Noting ‘the lamentable history of the wife's endeavours to recover her due’, senior family judge, Lord Justice Thorpe, remarked: "If there is no property within this country, whatever husbands are worth and whatever order you get, can you enforce them? The answer is that you can't really touch them, apart from ensuring that they can never set foot in this jurisdiction without expecting arrest on arrival”.

Following their separation, the couple had agreed to a divorce settlement whereby the ex-wife would receive a lump sum of £5.7 million within six months. However, the money did not materialise and she subsequently agreed to accept a reduced sum of around £1.9 million in full and final settlement of her financial claims.

Although she received the majority of that money following the sale of the former matrimonial home, her ex-husband was in October 2010 ordered to pay her the balance of more than £760,000. That should have been paid by January 2011 however the ex-wife had only received £125,000.

Her lawyers took the highly unusual step of seeking to enforce the order against the ex-husband by way of a judgment summons issued under the terms of the 1898 Debtors Act.

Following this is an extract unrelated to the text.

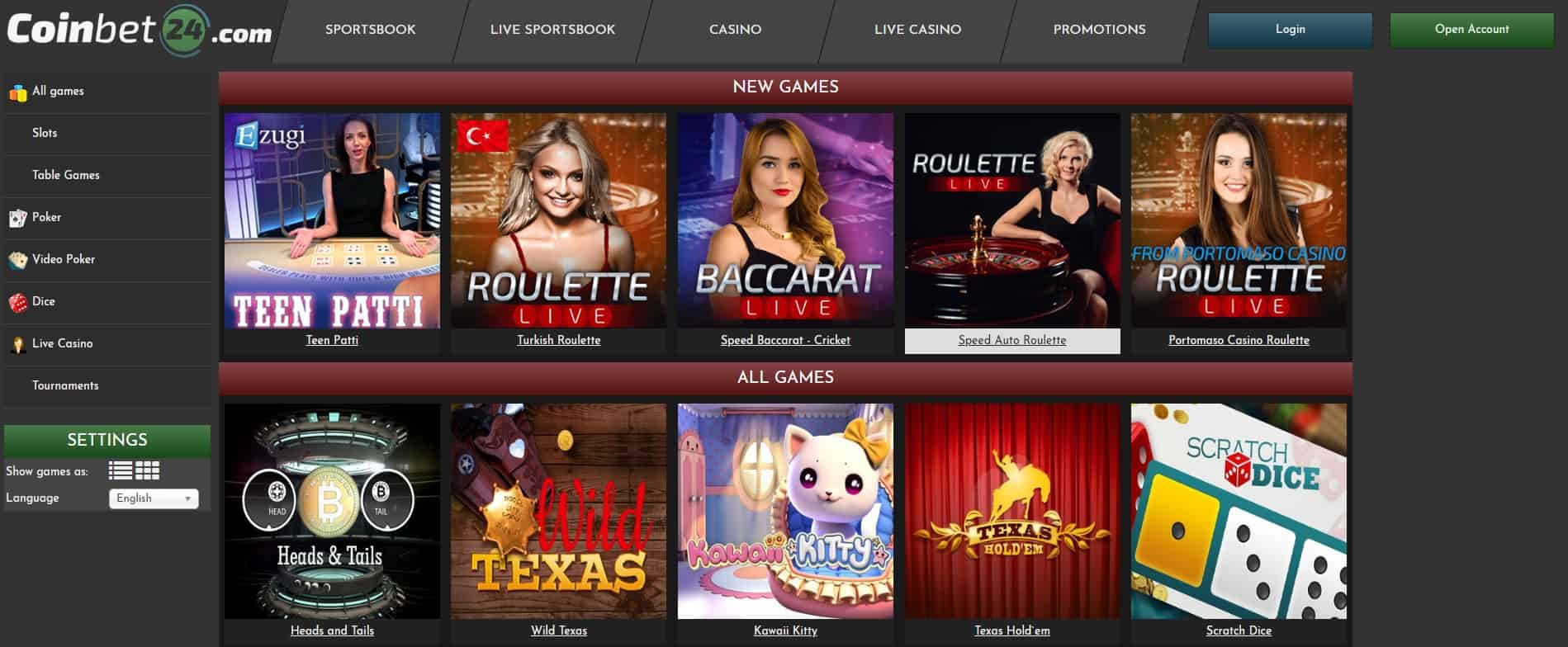The image size is (1568, 647).
Task: Open the Teen Patti game thumbnail
Action: pyautogui.click(x=332, y=220)
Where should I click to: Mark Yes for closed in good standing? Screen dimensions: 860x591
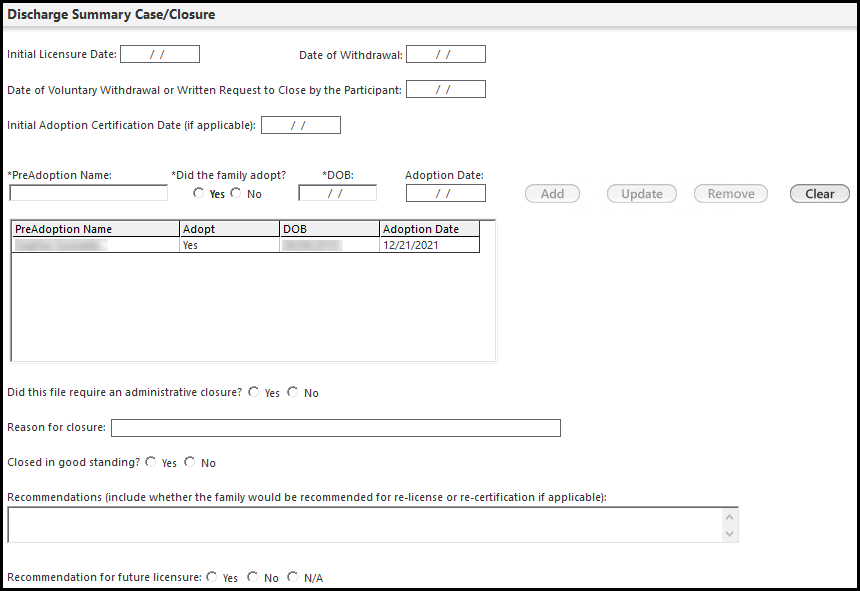tap(151, 463)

However, the case hit a stumbling block when a judge accepted the ex-husband’s plea that his ex-wife could not rely upon evidence that he had given ‘under compulsion’ in the course of ancillary relief proceedings.

The ex-husband pointed out that a respondent to a judgment summons cannot be compelled to give evidence and invoked his ‘right to silence’ under article six of the European Convention on Human Rights.

Allowing the ex-wife’s appeal in part, the Court of Appeal ruled that, in pursuit of the summons, she should be permitted to rely upon voluminous documentary evidence that her ex-husband had produced in the course of the divorce proceedings but the bar on her relying on oral evidence or statements that he had given under compulsion remained.

The court’s decision opened the way for a full hearing of the ex-wife’s judgment summons. Lord Justice Thorpe commented that, with the benefit of hindsight, the procedure employed under the 1898 act had ‘proved cumbersome, protracted, expensive and unproductive’.